*TEXT PROVIDED:*
· · · · · · ·
The stock markets have long been a lead indicator of the economy and this clearly points towards a weakening of the economic impulses. But, why would China have such a deep impact on the global economy? Apart from the $5.5 trillion of market cap lost (you can argue that is paper money), there is a real loss of income to the tune of $1.1 trillion. That is likely to have a bigger impact on the global economy.
Coronavirus could lead to a spate of rate cuts
The US Fed had for long been debating between status quo and rate hikes. In the last one month, a rate cut has entered the debate. Fed had cut rates thrice in 2019 to counter the impact of the trade war. What is interesting is that if you look at the probability of a rate hike as indicated by the CME Fedwatch, the probability has gone up sharply from 50% to 75% for June this year. The impact has been quite deep on the US, Europe and Asia and most central banks may cut rates even earlier. Of course, Rabobank has opined that rate cuts and liquidity would do little to change the structural problems with the economy. But, push comes to shove, rate cuts are the low hanging fruits.
China could derail global growth
China is an important link for most countries either as a forward linkage or as a backward linkage. The big hit will be on aviation companies. IATA estimates that the impact of revenue loss due to not flying to China could be as high as $30 billion. Some of the biggest luxury names like Hermes, Burberry, YSL, Versace and Armani have already hinted that they could see deep cuts in revenues and profits due to slack demand from China. Specific companies like Jaguar Land Rover could run out of spare parts to manufacture cars. Larger players like Apple and Boeing rely heavily on China as a manufacturing hub. The world adds nearly $3 trillion worth of GDP each year and 40% of this accretion in absolute terms comes from China alone.
Impact on global commodities demand
If you are wondering why the prices of global commodities are falling, then the answer is the China virus syndrome. China consumes more than 50% of the world’s copper, zinc, aluminium and iron ore. China also consumes nearly 13% of the global oil produced on a daily basis. With oil off take of 14 million bpd, China remains the largest importer and the second larger consumer of crude oil. The recent pandemic has led to a 20% fall in daily oil consumption which explains the sharp 30% fall in crude oil prices in the last few 3 months. The only commodity that is seeing price appreciation is gold; but that is not great news. Gold normally rallies when the going gets tough.
· · · · · · ·
*DATA EXCERPT:*
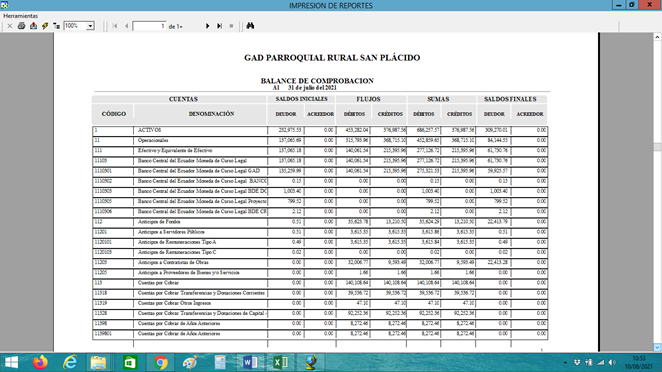662x372 pixels.
Task: Open Microsoft Word from the taskbar
Action: (250, 362)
· · · · · · ·
*TASKS TO PERFORM:*
1. Do these statements agree with the text on China and the global economy? Answer yes or no for each, quoting the words that settle it.
(a) IATA puts the possible revenue loss from not flying to China as high as $30 billion.
(b) The Fed raised rates three times in 2019.
(c) Gold is the only commodity whose price is rising.
2. From the text on China and the global economy, copy out the passage starting with "Coronavirus could lead" and going on through "low hanging fruits.".

*ANSWERS FOR THE TASKS:*
1.
(a) Yes: "IATA estimates that the impact of revenue loss due to not flying to China could be as high as $30 billion."
(b) No: "Fed had cut rates thrice in 2019 to counter the impact of the trade war."
(c) Yes: "The only commodity that is seeing price appreciation is gold"

2.
Coronavirus could lead to a spate of rate cuts
The US Fed had for long been debating between status quo and rate hikes. In the last one month, a rate cut has entered the debate. Fed had cut rates thrice in 2019 to counter the impact of the trade war. What is interesting is that if you look at the probability of a rate hike as indicated by the CME Fedwatch, the probability has gone up sharply from 50% to 75% for June this year. The impact has been quite deep on the US, Europe and Asia and most central banks may cut rates even earlier. Of course, Rabobank has opined that rate cuts and liquidity would do little to change the structural problems with the economy. But, push comes to shove, rate cuts are the low hanging fruits.